Doktorlar beyin ölümü tanısı koymaktan korkuyor
Öncelikle bu süreçte sorunların nerede olduğunu anlamamız gerekiyor. Sağlık Bakanlığı verilerine göre ülkemizde yoğun bakımda yaklaşık 40 bin yatak bulunmaktadır. Batı ülkeleri standartlarına göre yoğun bakım yatağı başına yılda 1 beyin ölümü bildirimi olması gerekiyor. Ne yazık ki 2022 yılında sadece 1711 beyin ölümü bildirimi olacak. Bu kadar nadir görülmesinin nedeni beyin ölümünün teşhis edilememesidir. Bir hastada beyin ölümü meydana gelebilmesi için, halkımızın önyargılarının aksine, o kişinin yoğun bakımda kötü bakılmaması, tam tersine yaşatılmasına azami özen gösterilmesi gerekmektedir. Aksi halde diğer organ yetmezliklerinden dolayı hastanın erken kaybedilmesi mümkündür. Bana göre bu ihtimal çok yüksek değil. Artık yoğun bakım ünitelerimiz daha donanımlı, yoğun bakım doktorlarımız daha yetkin. Bunun temel nedeni beyin ölümü tanısının konulamaması, tanı koymadaki tereddütler ve korkulardır. Özellikle ülkemizin doğu ve kırsal bölgelerinde hasta yakınlarından korkan doktorlar teşhis koymakta zorluk yaşıyor.
Diyanet organ bağışına destek veriyor
Bana göre en önemli ve en basit adım ailenin onayını almaktır.
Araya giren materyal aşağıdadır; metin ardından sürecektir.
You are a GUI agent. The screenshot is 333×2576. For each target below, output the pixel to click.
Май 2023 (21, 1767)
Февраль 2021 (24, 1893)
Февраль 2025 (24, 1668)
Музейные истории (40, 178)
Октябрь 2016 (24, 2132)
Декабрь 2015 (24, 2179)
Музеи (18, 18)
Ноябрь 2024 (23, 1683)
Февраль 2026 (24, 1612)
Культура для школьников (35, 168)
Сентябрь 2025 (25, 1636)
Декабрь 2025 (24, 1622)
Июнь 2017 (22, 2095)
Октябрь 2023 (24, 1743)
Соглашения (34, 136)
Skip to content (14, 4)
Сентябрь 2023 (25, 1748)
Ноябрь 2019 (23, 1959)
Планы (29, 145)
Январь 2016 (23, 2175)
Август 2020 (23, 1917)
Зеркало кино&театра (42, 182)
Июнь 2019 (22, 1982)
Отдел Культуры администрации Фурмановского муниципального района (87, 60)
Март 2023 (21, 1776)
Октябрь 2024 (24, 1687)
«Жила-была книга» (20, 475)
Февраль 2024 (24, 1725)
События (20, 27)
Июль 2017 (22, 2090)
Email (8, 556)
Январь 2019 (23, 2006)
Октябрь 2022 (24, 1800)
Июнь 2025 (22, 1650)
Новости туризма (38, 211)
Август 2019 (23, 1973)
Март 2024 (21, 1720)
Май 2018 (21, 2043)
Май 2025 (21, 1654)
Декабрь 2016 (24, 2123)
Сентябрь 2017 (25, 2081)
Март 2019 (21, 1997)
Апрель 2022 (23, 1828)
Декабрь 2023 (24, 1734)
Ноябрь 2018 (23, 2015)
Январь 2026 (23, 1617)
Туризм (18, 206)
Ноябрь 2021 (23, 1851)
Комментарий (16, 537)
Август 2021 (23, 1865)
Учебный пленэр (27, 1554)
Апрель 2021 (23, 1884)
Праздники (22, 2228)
Bu konudaki engellerin dini sebeplerden ve toplumdaki ön yargılardan kaynaklandığı söylense de asıl sebebin insanların aile içerisinde bu konuları tartışmaması ve hayatta iken bir karar vermemesi olduğunu görüyorum. 2022 yılında 2 bine yakın beyin ölümü bildirimine rağmen sadece 289 aile organ bağışına izin verdi. Bu da %17 oranına tekabül ediyor. Batılı ülkelerde bu oran yüzde 60’a kadar çıkıyor. Organ nakli koordinatörlerinin karşılaştığı en büyük sorun, ölen kişinin hayattayken bu konuyu düşünmemesi ve bu konudaki açıklamasını aile üyeleriyle paylaşmamasıdır. Organ bağışı ve beyin ölümü halkımıza daha iyi anlatılsaydı halkımız bağış konusunda çok cömert olurdu. Diyanet İşleri Başkanlığı’nın bu konuyla ilgili pek çok olumlu fetvası olduğu göz önüne alındığında, yapılması gerekenin bu konuyu gündemde tutmak ve aile içinde tartışılmasını sağlamak olduğuna şüphe yoktur.
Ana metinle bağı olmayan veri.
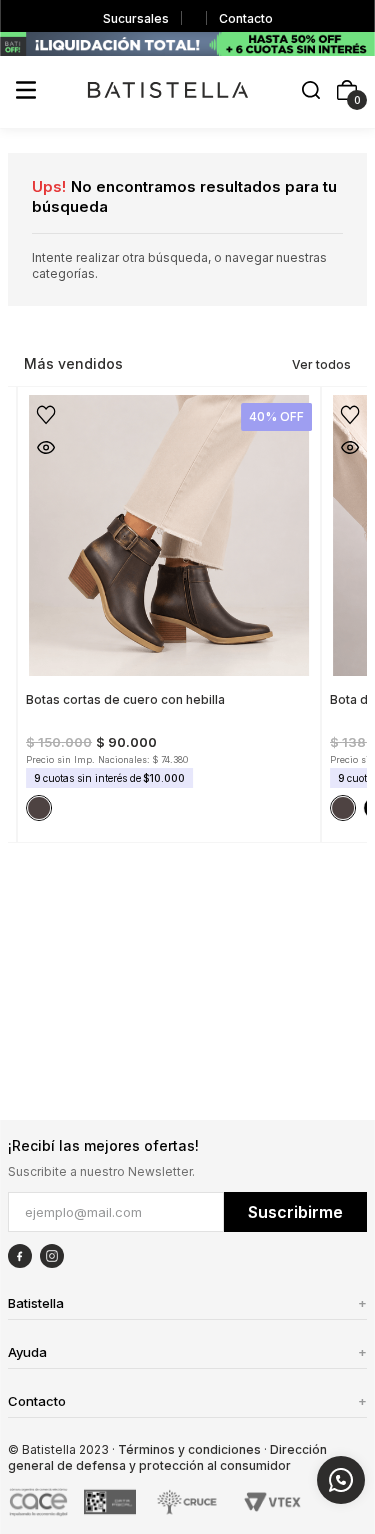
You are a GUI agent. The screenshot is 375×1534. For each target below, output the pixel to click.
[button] (311, 91)
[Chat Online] (341, 1480)
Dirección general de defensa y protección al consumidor (167, 1457)
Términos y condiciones (189, 1449)
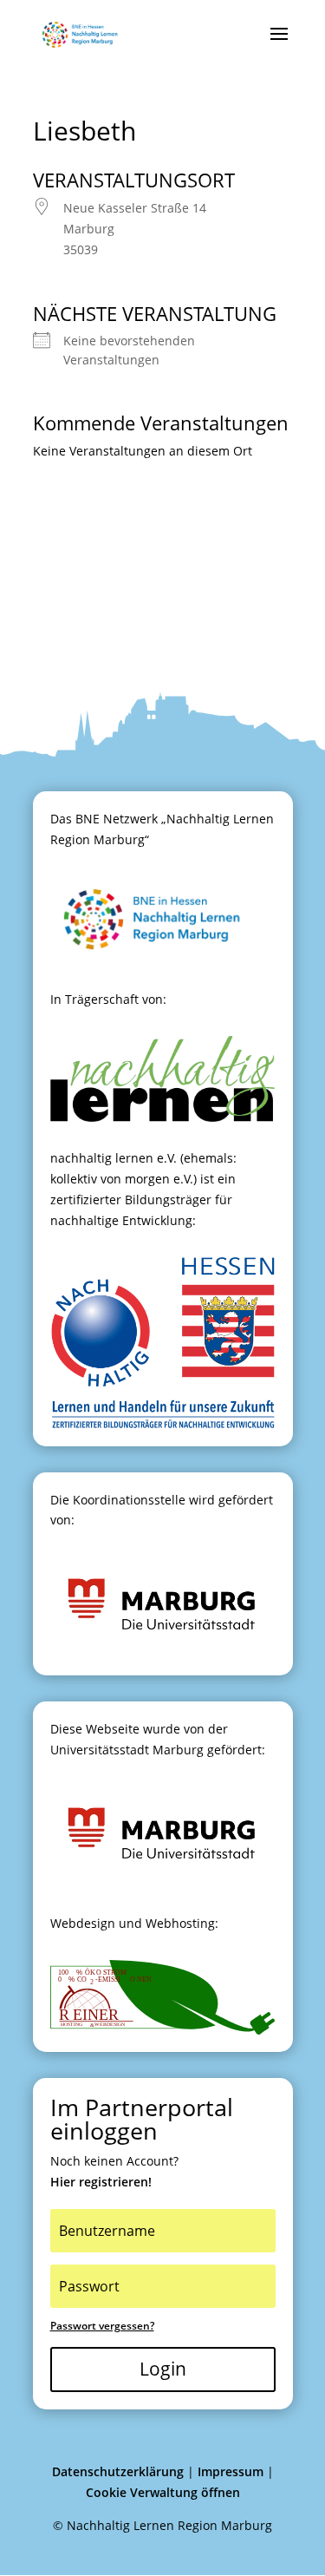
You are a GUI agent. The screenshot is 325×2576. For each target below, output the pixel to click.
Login (163, 2368)
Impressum (230, 2471)
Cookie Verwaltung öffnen (163, 2492)
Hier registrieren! (101, 2181)
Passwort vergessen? (102, 2325)
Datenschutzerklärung (118, 2471)
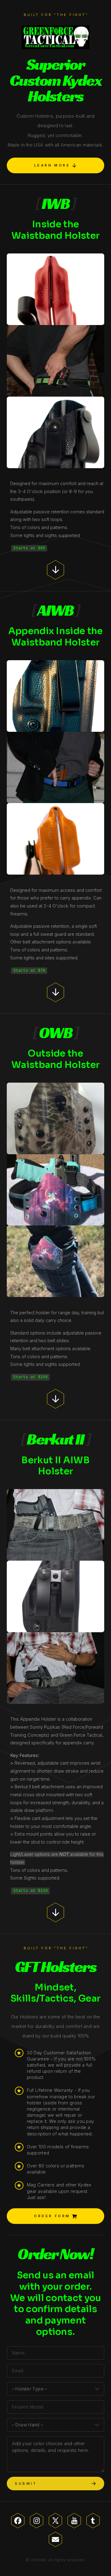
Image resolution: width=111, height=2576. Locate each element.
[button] (55, 165)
Bu amaçla görsel ve yazılı basında, televizyon dizilerinde, filmlerde ve belki de en önemlisi okul müfredat programlarında bu temalara yer verilecektir. Organ bağışı yılın sadece bir haftasıyla sınırlı olmak yerine tüm yıla yayılırsa etkisi daha büyük olacaktır. Organ bağışı konusunda iyi iş çıkaran ülkelere baktığımızda, okullarda organ bağışının öğretildiğini ve dolayısıyla bu konunun çocukluğumuzda bile ailede öğretildiğini görüyoruz.
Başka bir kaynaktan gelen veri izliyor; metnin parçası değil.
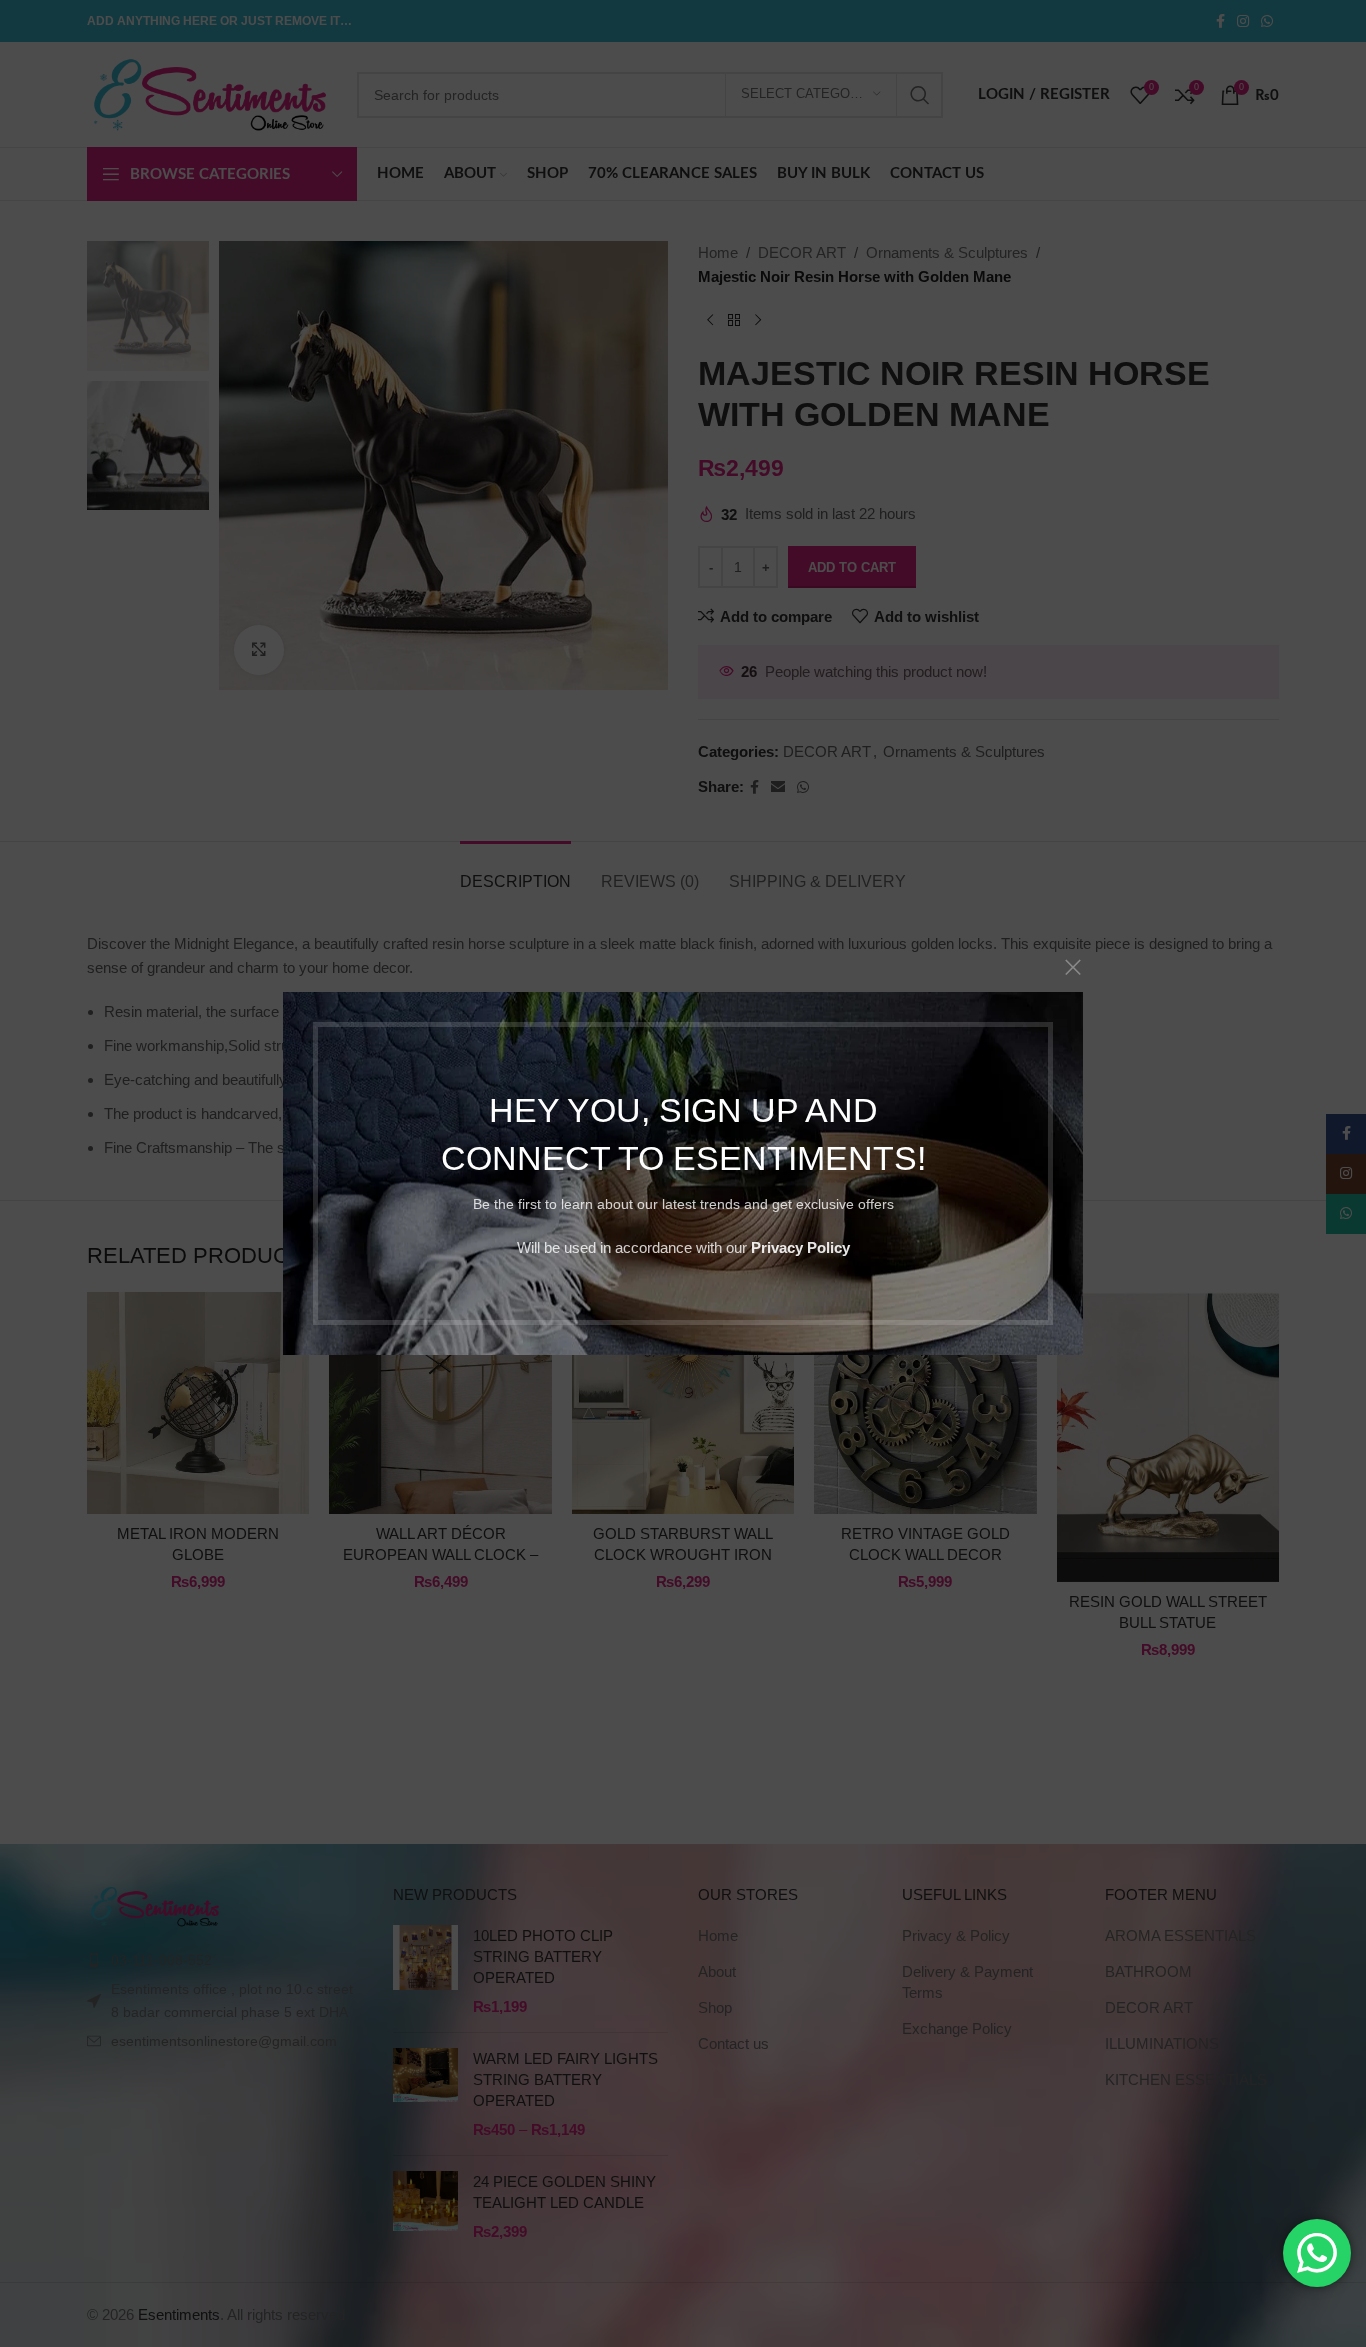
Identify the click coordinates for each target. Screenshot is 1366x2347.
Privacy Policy (800, 1247)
Umutla bekleyen birçok insanı unutmayın
Gördüğünüz gibi organ bağışı birçok faktöre bağlı karmaşık bir süreçtir. Atılan her adım faydalı olacaktır. Atılan adımlarda süreklilik ve kararlılık önemlidir. Ancak nakledilen organlarla hayata dönecek kişilerin umutla beklediklerini de unutmamak gerekiyor. Bu nedenle organ bağışı kararını henüz hayattayken vermeniz ve bu karar olumlu ise bunu ailenizle gururla paylaşmanız çok önemlidir. Bu karar için herhangi bir kuruluşla iletişime geçmenize gerek yoktur. Bu güzel kararı ailenizle paylaşmanız yeterli olacaktır.